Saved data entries
*** Block opens ***

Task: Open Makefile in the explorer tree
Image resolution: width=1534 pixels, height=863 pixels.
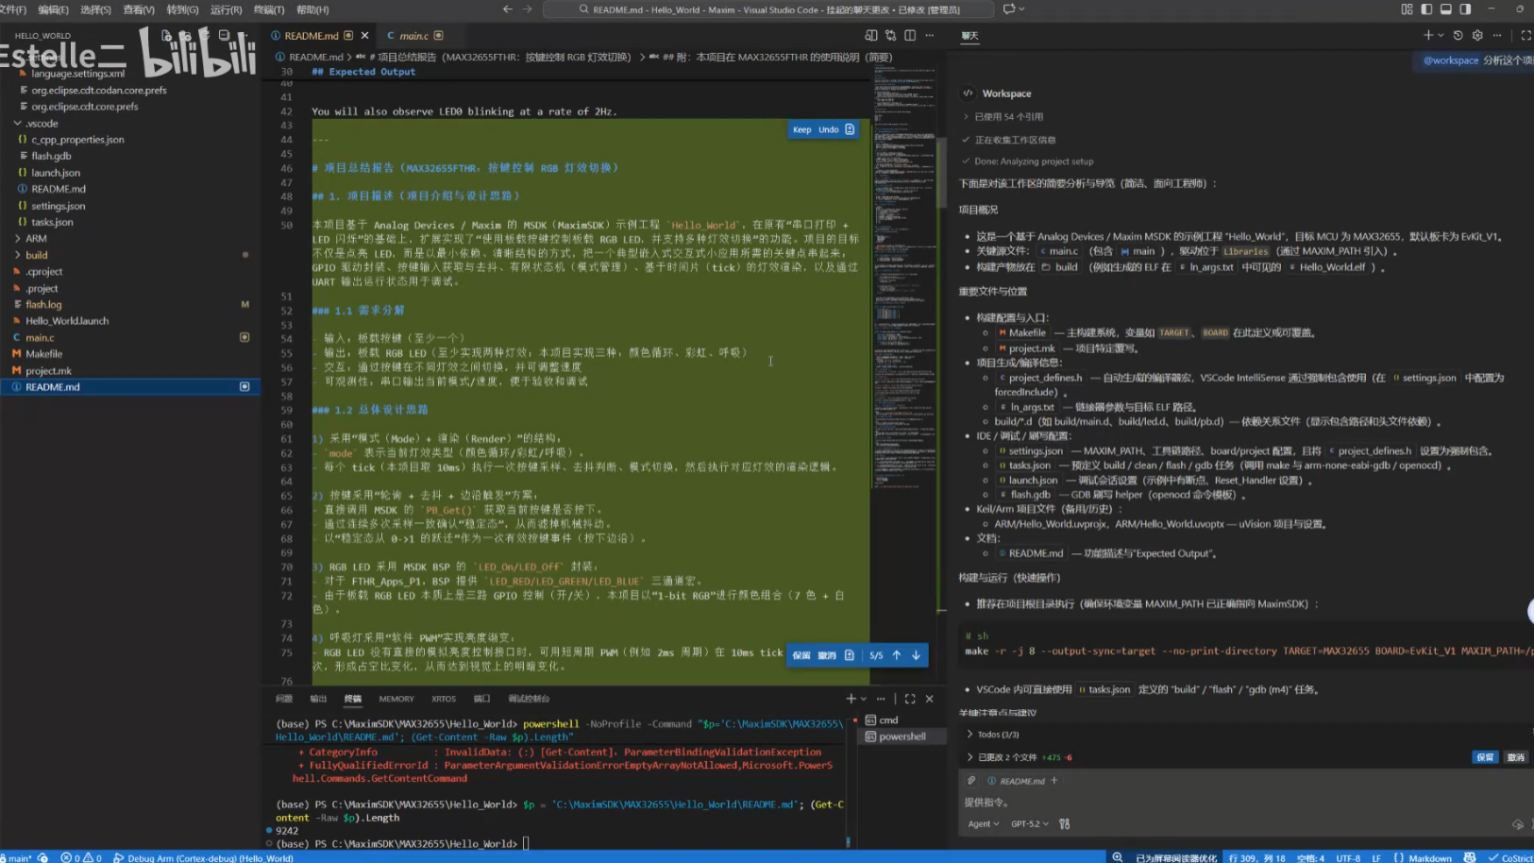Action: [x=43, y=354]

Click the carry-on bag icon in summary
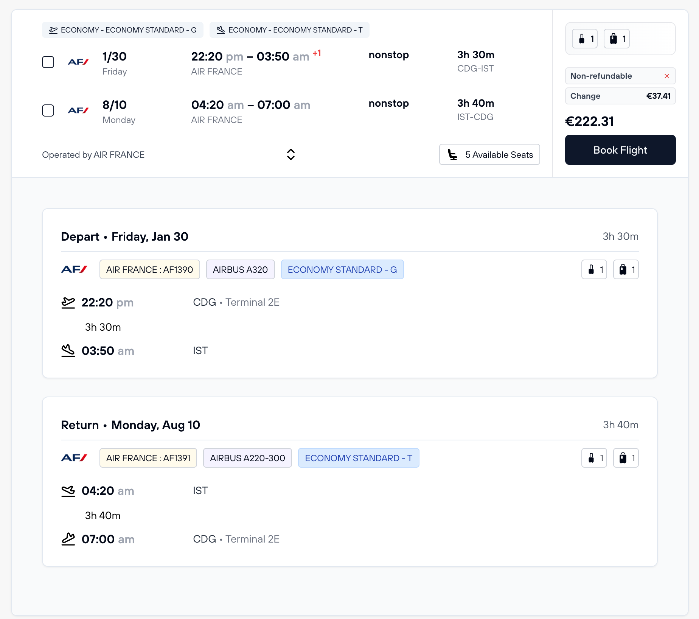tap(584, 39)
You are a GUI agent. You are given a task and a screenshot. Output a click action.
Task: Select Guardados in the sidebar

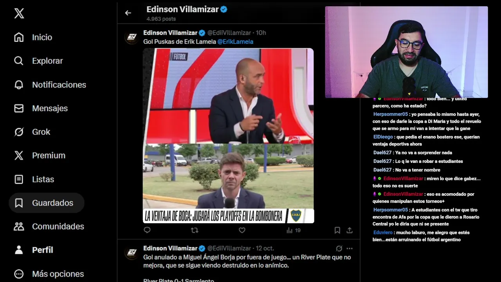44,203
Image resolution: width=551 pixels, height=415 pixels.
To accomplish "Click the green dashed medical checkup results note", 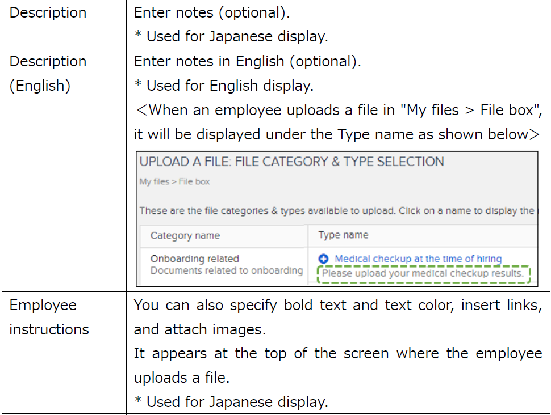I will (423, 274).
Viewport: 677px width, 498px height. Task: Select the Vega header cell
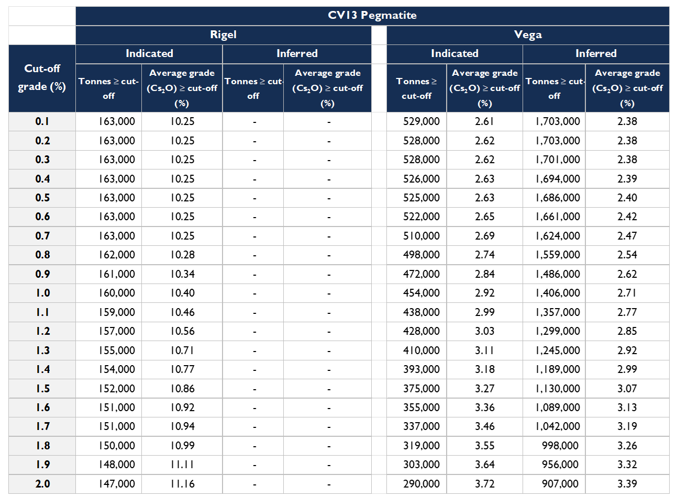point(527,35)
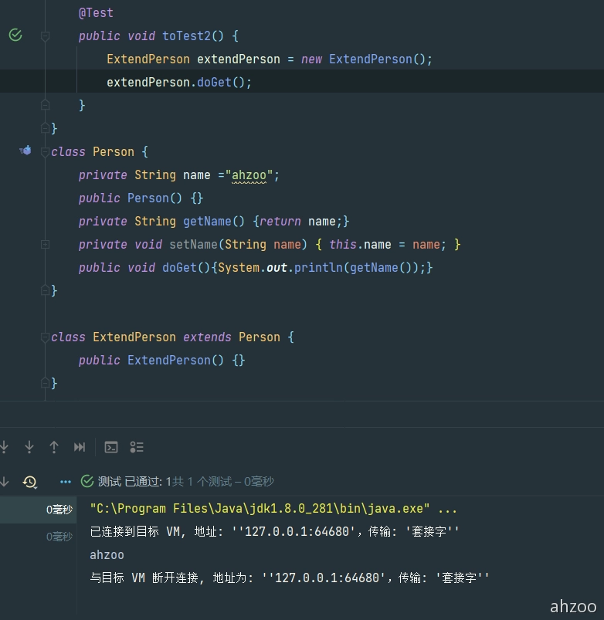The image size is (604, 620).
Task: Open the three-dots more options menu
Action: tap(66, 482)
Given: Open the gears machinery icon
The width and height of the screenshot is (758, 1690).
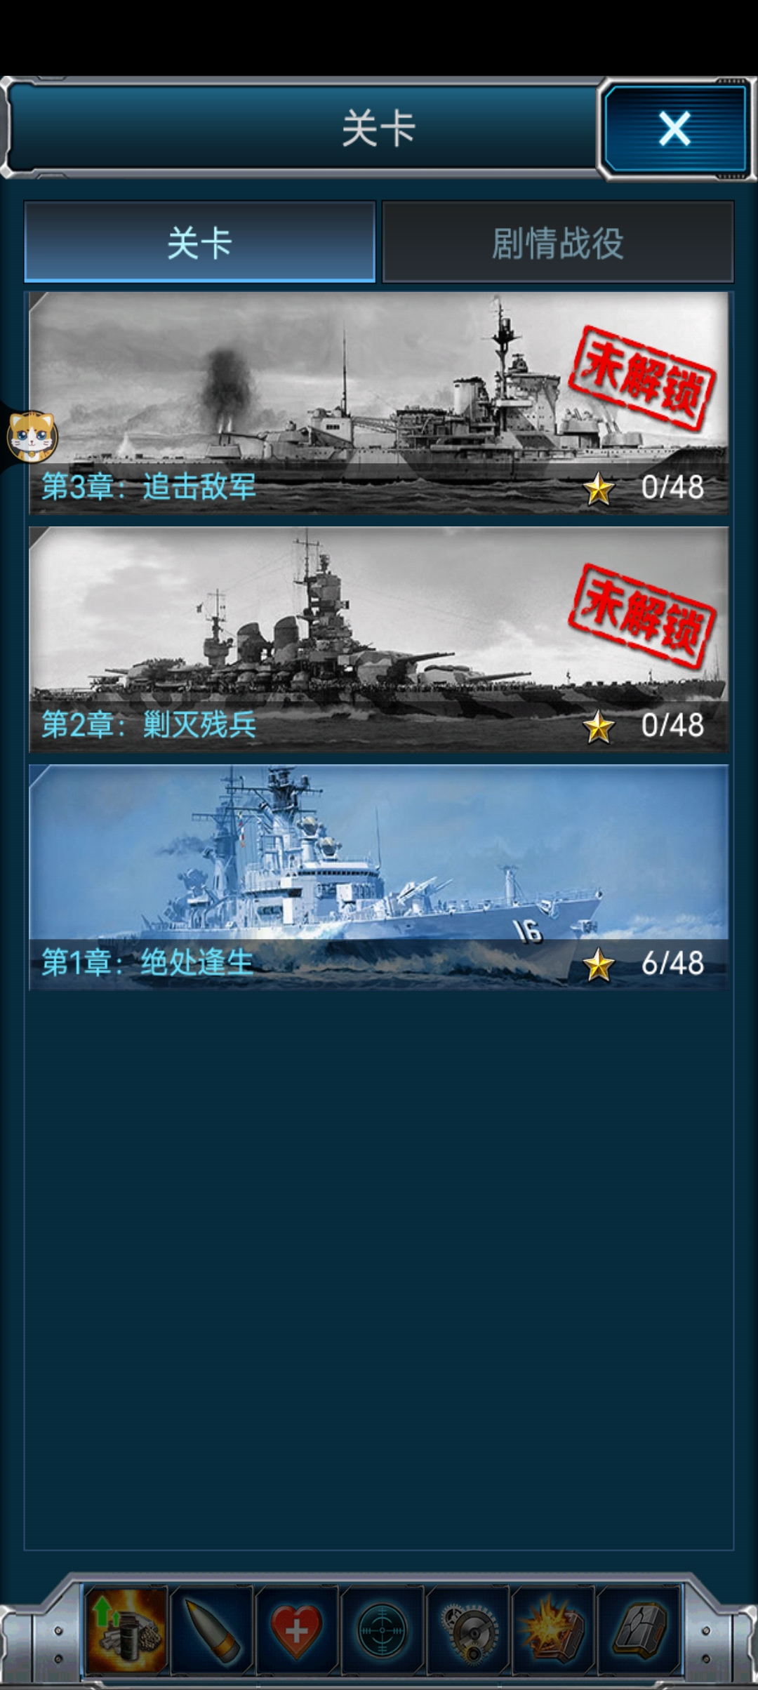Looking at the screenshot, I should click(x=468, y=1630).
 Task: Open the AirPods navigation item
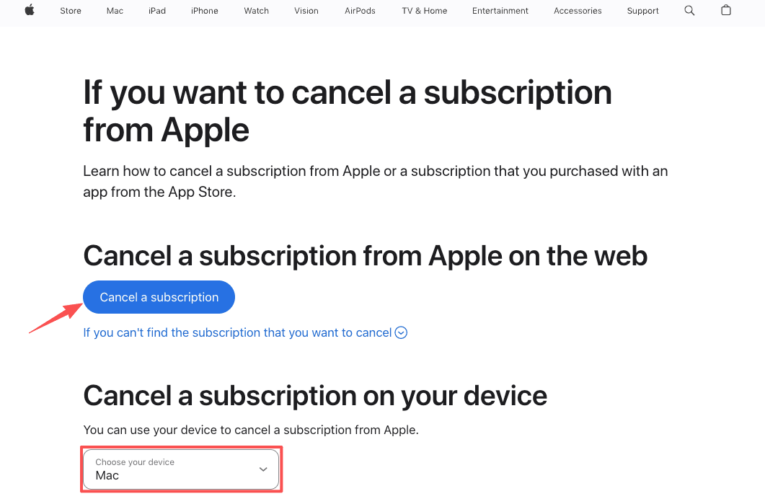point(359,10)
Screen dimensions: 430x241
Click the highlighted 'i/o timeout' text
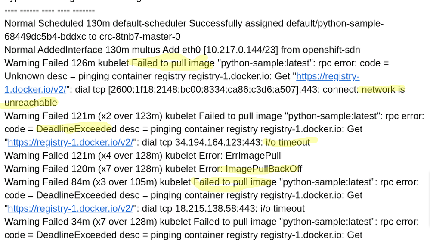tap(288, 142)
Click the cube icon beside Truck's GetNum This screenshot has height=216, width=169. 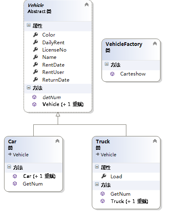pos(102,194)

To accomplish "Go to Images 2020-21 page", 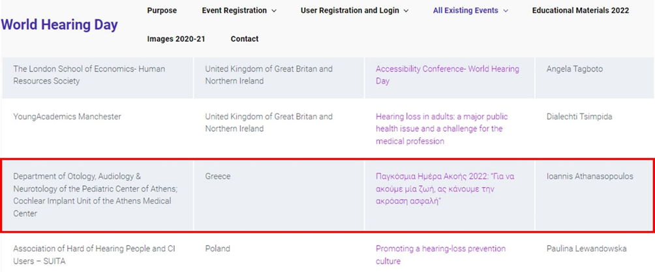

*** Block closes ***

Exercise directions —
Please output the lines above beginning at the line with "Click the carry-on bag icon in summary" and ending after the line with "Image resolution: width=551", precisely as written and with no pictures.

The completed task —
Click the carry-on bag icon in summary
tap(584, 39)
You are a GUI agent. You are given a task and a screenshot. Output a click action.
Task: Select Guardados in the sidebar

44,203
Image resolution: width=551 pixels, height=415 pixels.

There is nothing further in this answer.